START EXTRACTED ENTRIES

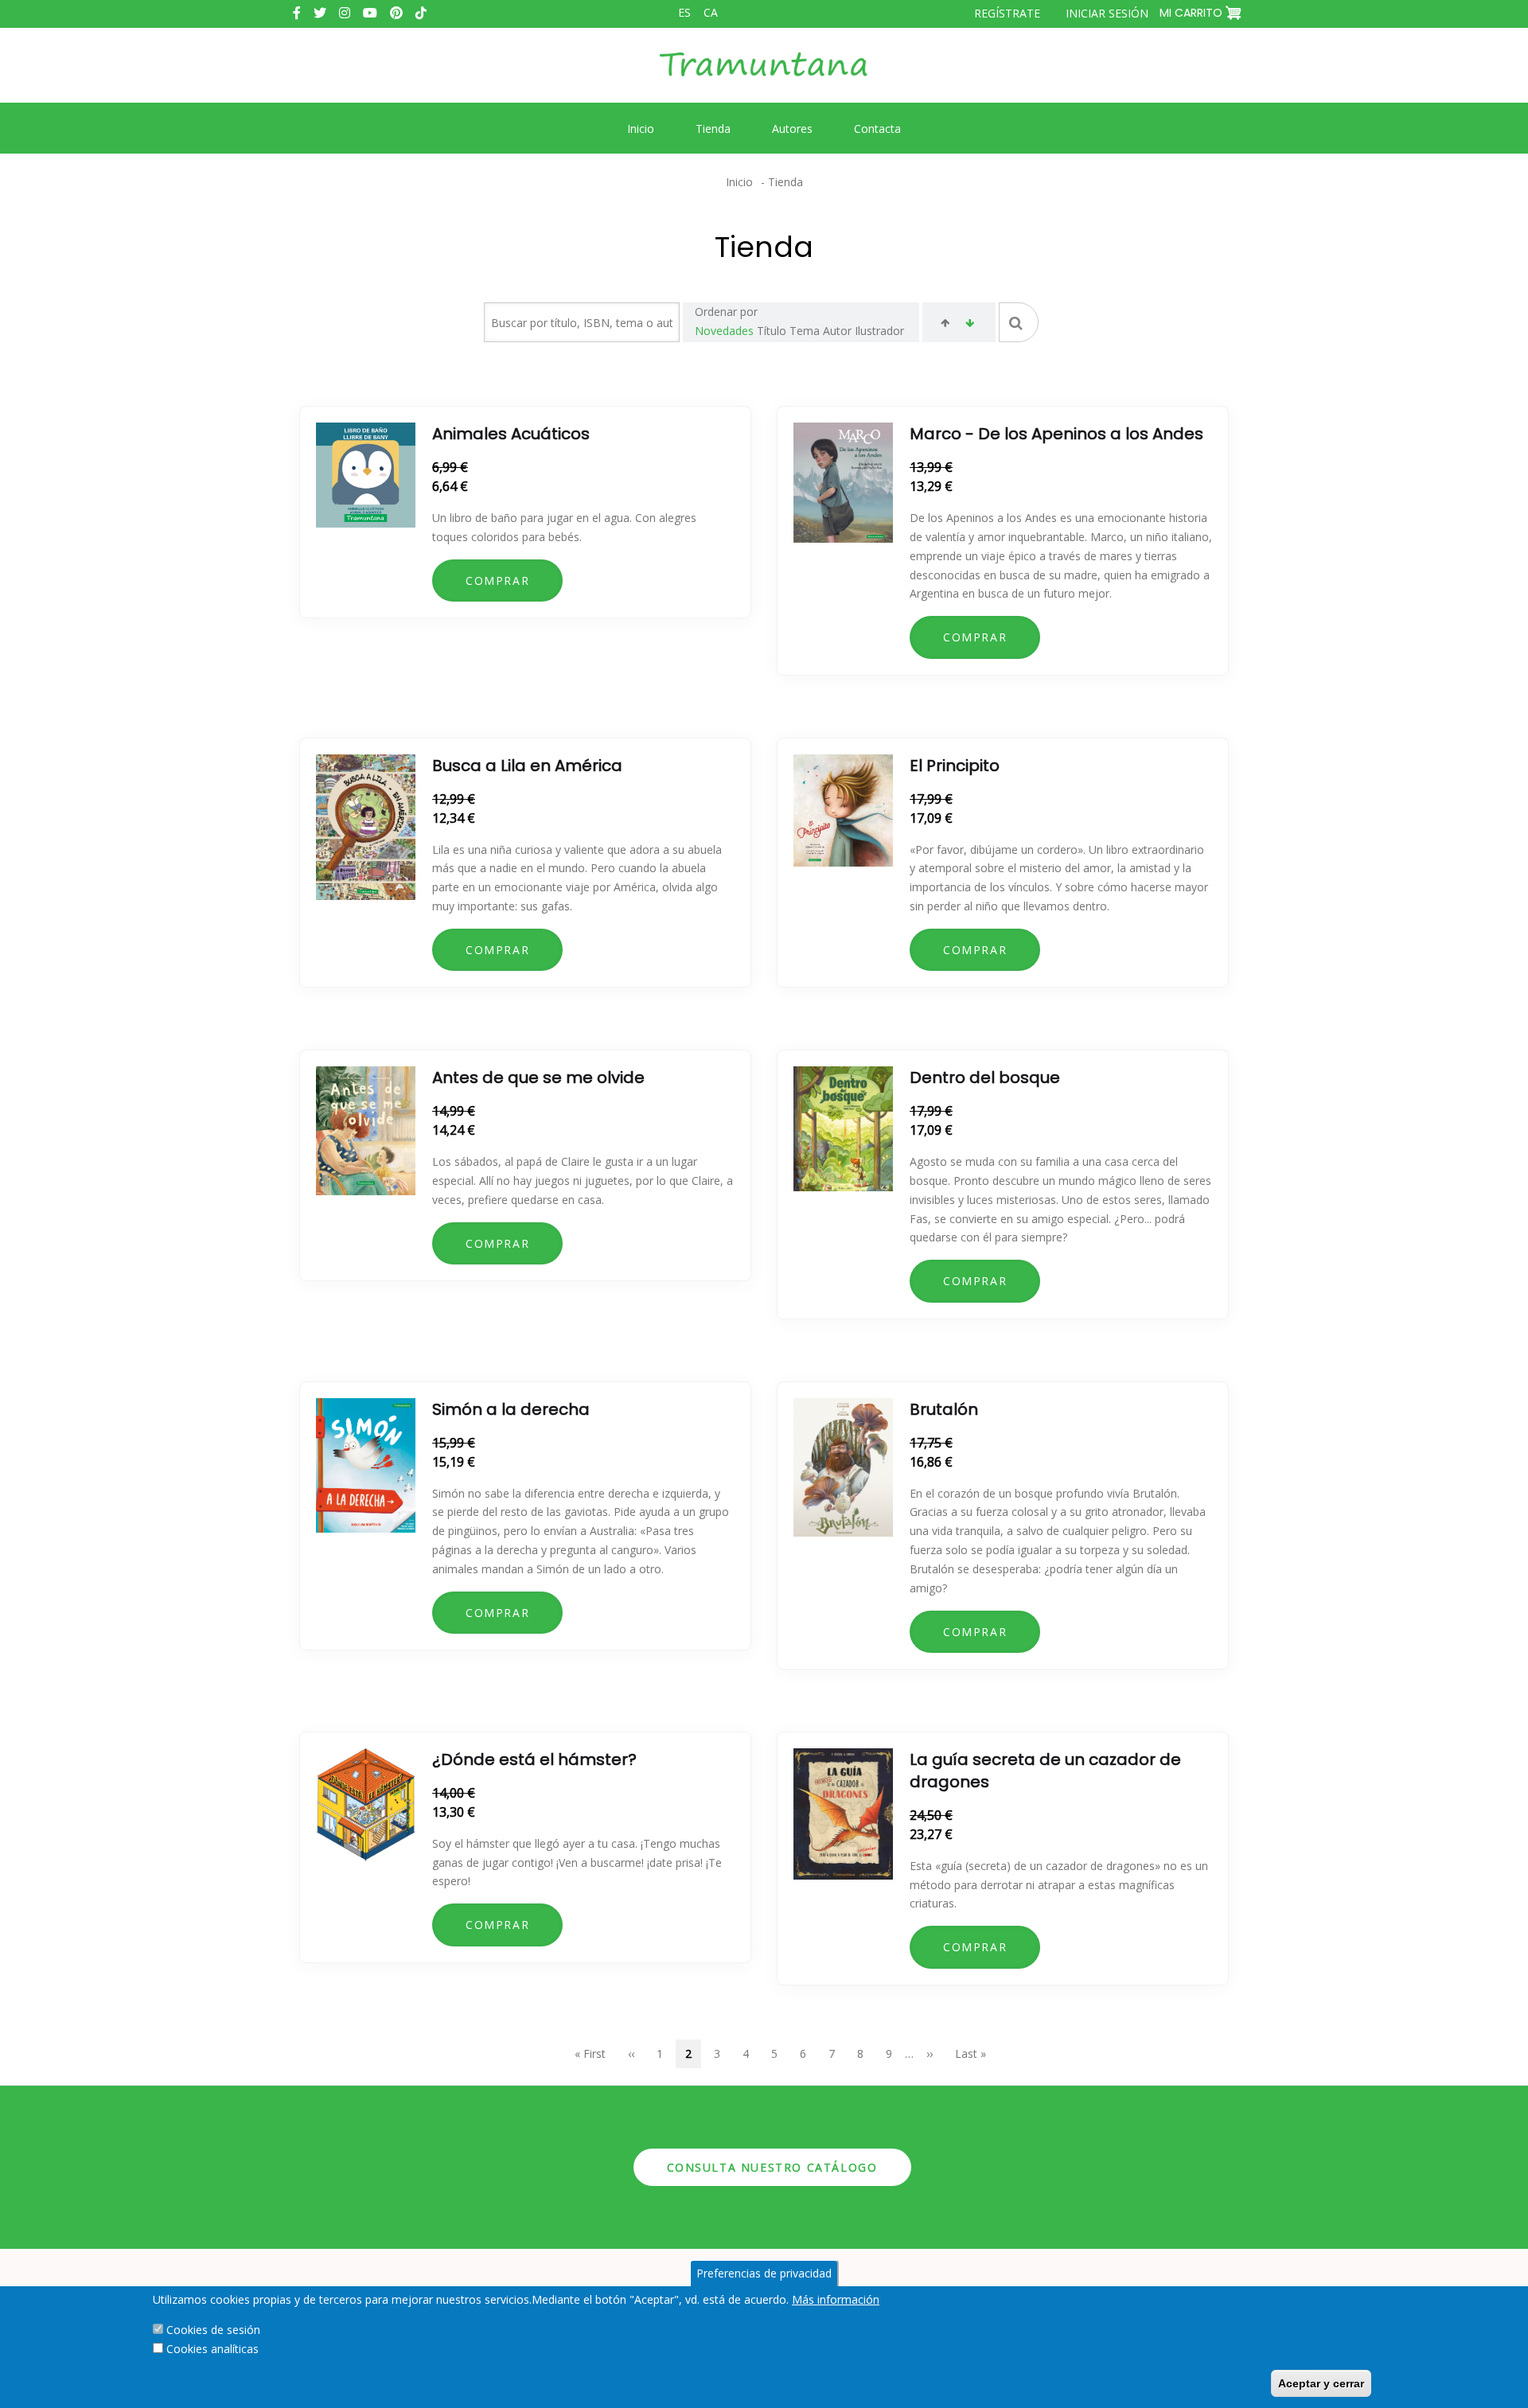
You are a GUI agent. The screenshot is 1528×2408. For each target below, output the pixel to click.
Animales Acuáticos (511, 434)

END EXTRACTED ENTRIES
START EXTRACTED ENTRIES

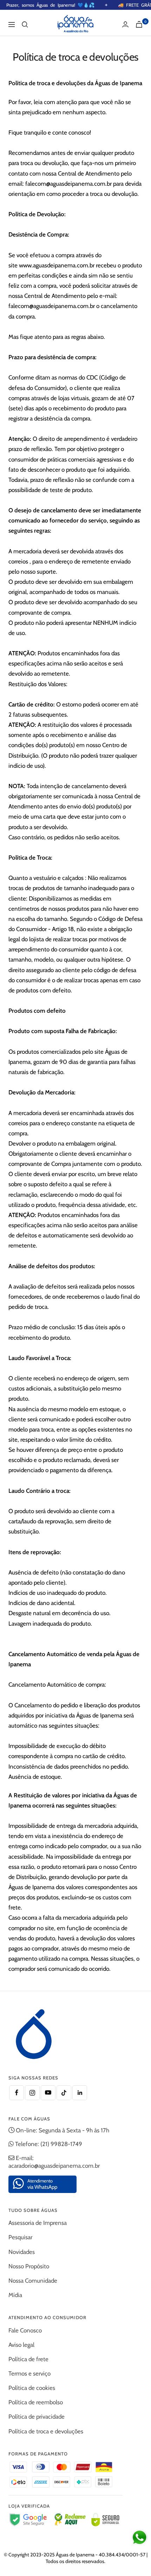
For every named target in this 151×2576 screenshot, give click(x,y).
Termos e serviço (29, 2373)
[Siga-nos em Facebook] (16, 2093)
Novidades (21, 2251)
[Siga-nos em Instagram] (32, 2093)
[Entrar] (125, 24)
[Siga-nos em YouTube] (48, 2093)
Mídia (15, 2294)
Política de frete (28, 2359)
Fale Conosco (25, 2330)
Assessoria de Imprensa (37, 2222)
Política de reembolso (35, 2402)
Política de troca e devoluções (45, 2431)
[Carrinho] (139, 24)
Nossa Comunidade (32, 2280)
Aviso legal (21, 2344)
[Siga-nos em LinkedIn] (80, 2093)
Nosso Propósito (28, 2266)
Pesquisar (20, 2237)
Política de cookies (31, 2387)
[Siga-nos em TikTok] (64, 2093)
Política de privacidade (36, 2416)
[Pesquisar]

END EXTRACTED ENTRIES

• [TASK TO COMPLETE]: Working from the data above, extract solely the lines from the one containing "Assessoria de Imprensa (37, 2222)" through the one containing "[Pesquisar]", exactly as they appear, both included.

• [EXERCISE RESULT]:
Assessoria de Imprensa (37, 2222)
Política de reembolso (35, 2402)
Política de troca e devoluções (45, 2431)
[Carrinho] (139, 24)
Nossa Comunidade (32, 2280)
Aviso legal (21, 2344)
[Siga-nos em LinkedIn] (80, 2093)
Nosso Propósito (28, 2266)
Pesquisar (20, 2237)
Política de cookies (31, 2387)
[Siga-nos em TikTok] (64, 2093)
Política de privacidade (36, 2416)
[Pesquisar]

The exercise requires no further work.